• Activity:
Every line below must be copied as written, except for pictures.

• Data for this task:

+++

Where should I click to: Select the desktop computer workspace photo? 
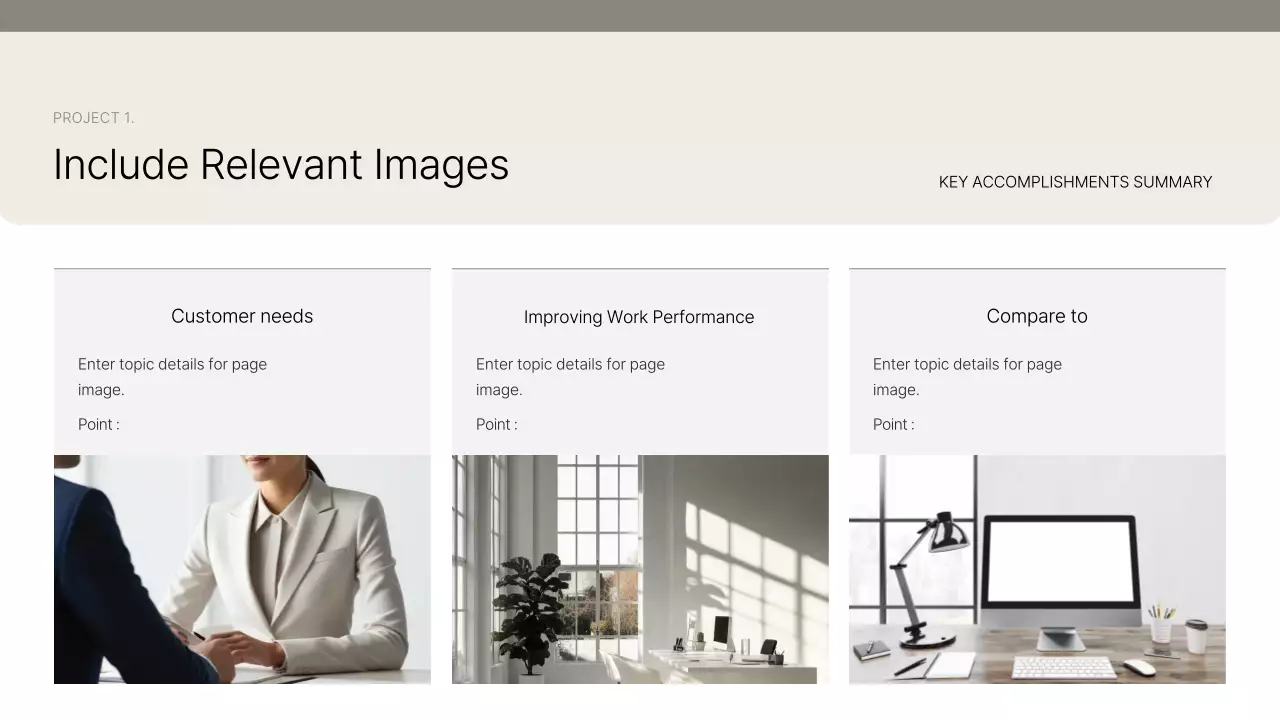1037,569
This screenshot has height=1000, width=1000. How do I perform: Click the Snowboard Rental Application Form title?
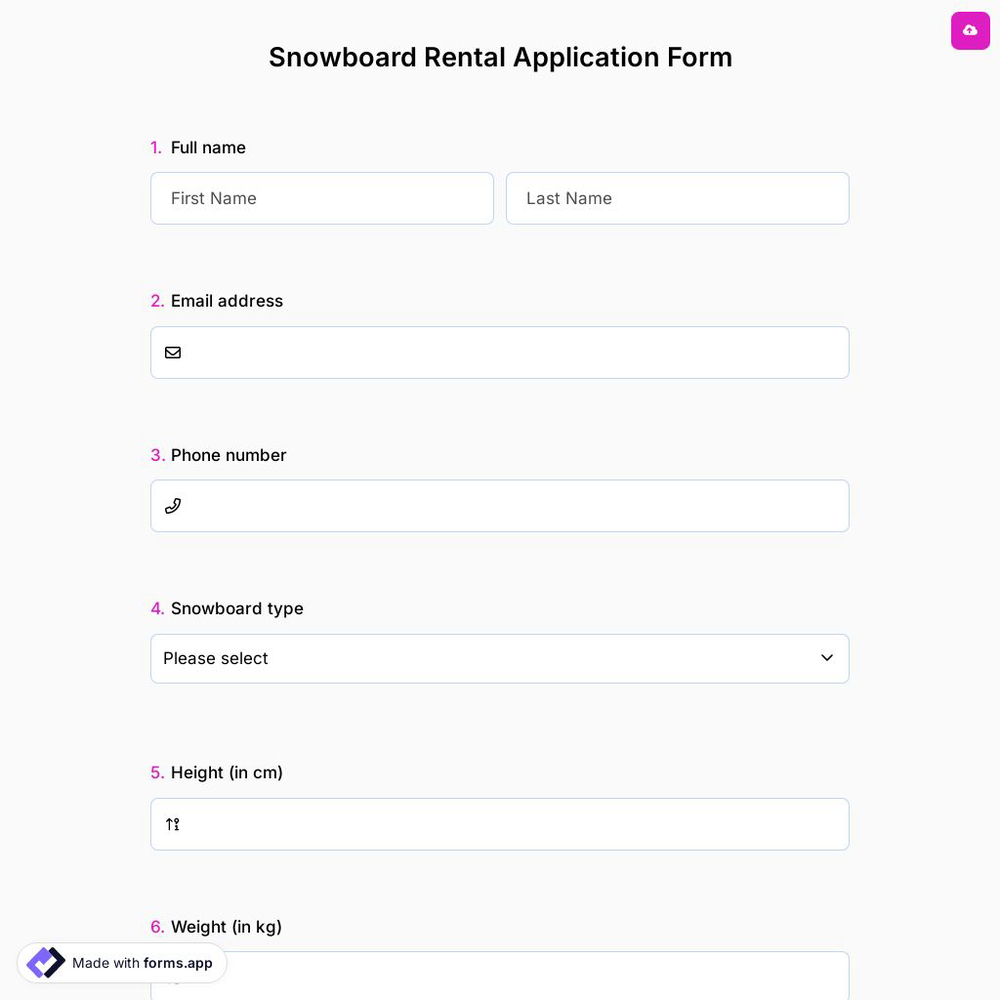click(x=500, y=57)
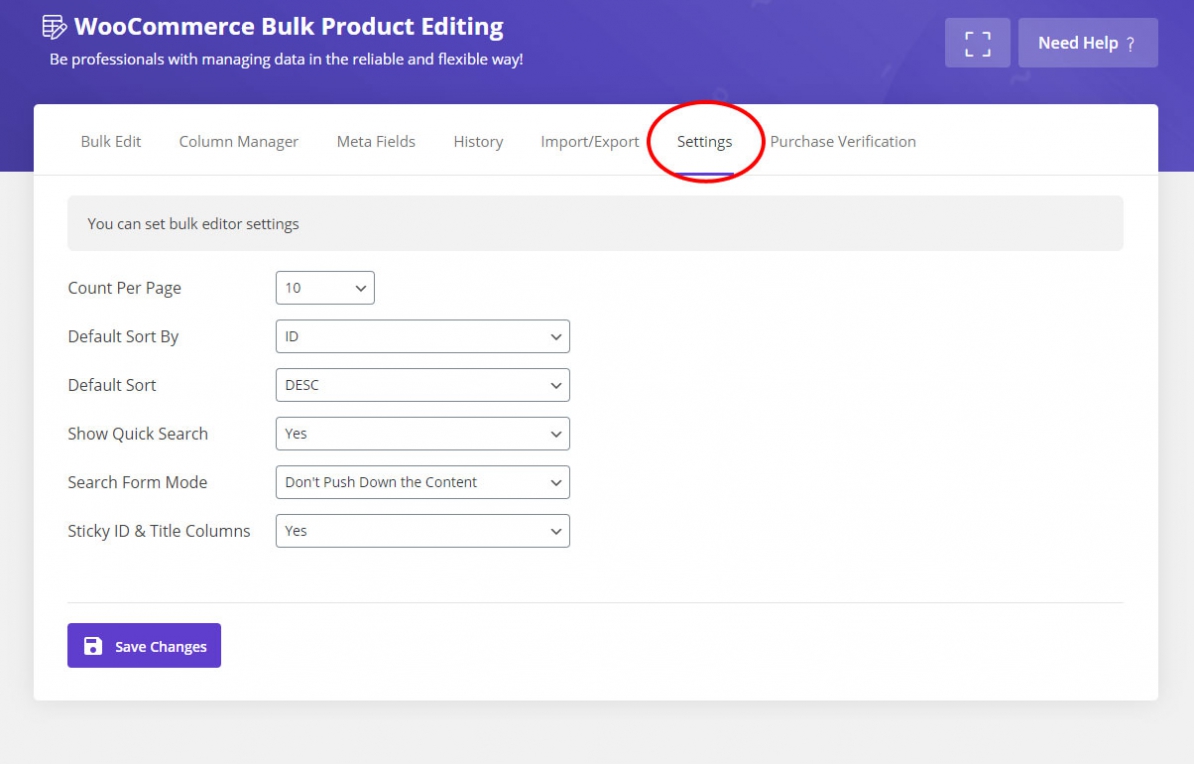Click the bulk editor settings notice bar

tap(596, 223)
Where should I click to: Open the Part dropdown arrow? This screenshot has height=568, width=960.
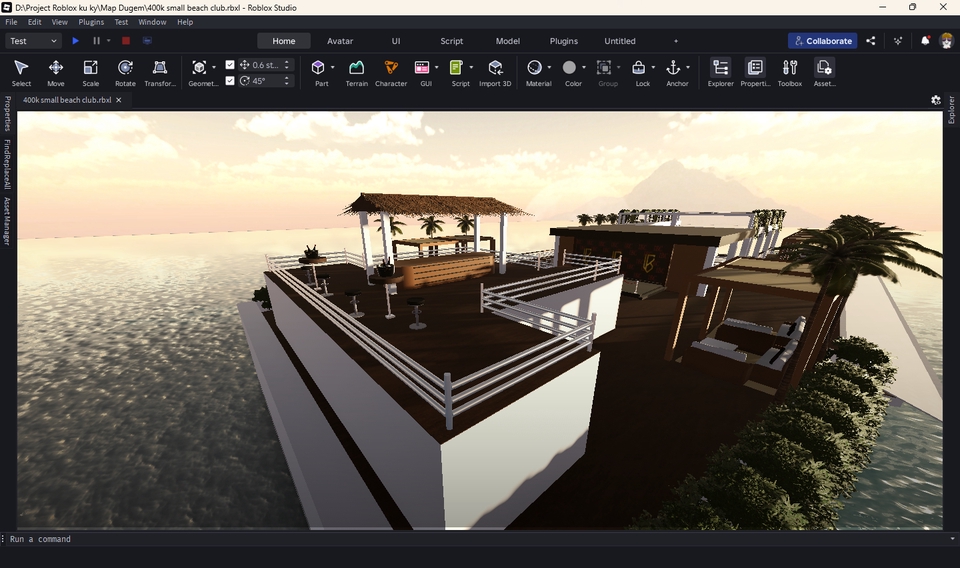(332, 68)
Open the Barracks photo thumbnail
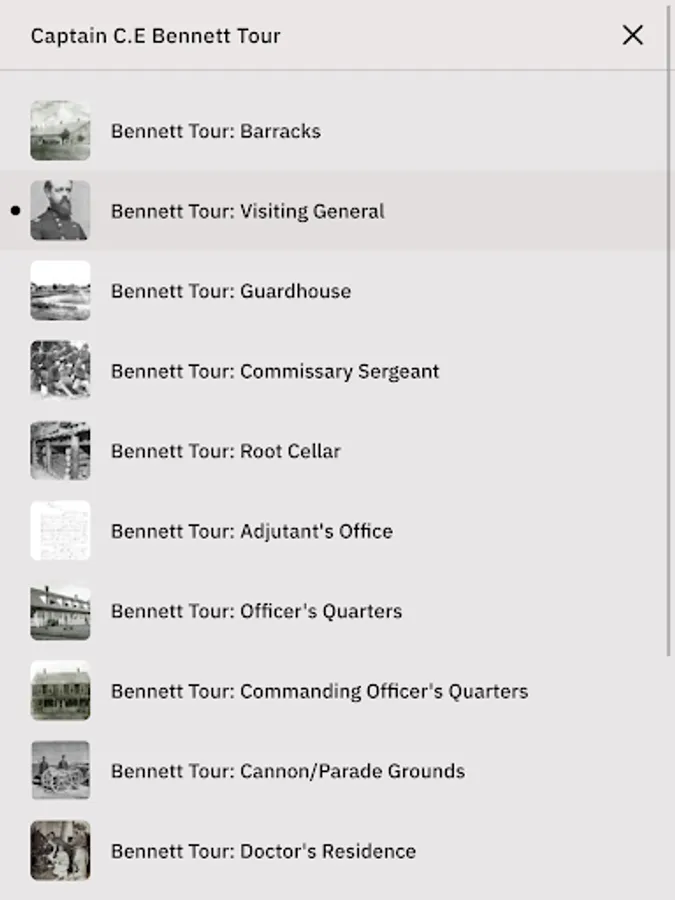The width and height of the screenshot is (675, 900). 60,131
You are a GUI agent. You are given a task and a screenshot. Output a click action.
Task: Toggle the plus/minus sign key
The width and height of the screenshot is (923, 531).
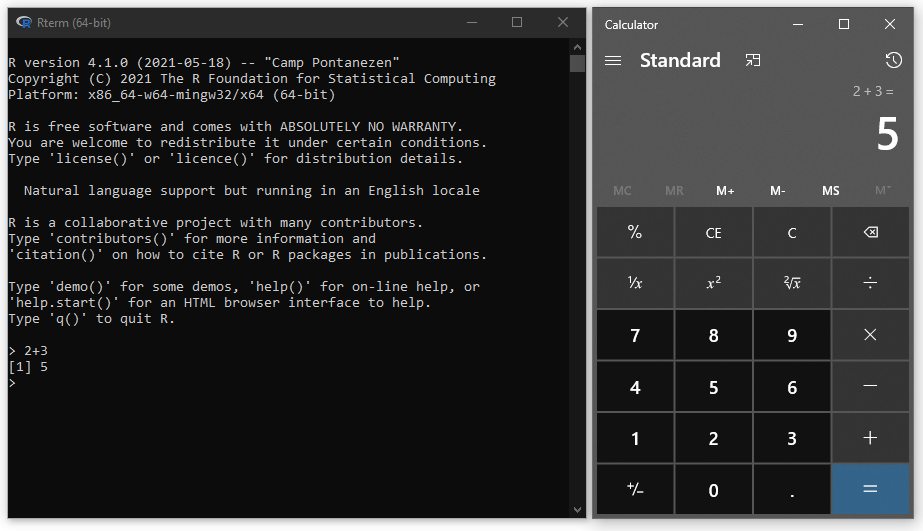635,490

+++

• Output of the task:
Where should I click to: Select the desktop computer workspace photo? 
1037,569
This screenshot has height=1000, width=1000. How do I perform: Click the Snowboard Rental Application Form title?
click(x=500, y=57)
Click the bulk editor settings notice bar

tap(596, 223)
Where should I click to: Open the Part dropdown arrow? This screenshot has height=568, width=960.
(332, 68)
Open the Barracks photo thumbnail
The width and height of the screenshot is (675, 900). 60,131
You are a GUI agent. You are given a task and a screenshot. Output a click action.
Task: Toggle the plus/minus sign key
The width and height of the screenshot is (923, 531).
635,490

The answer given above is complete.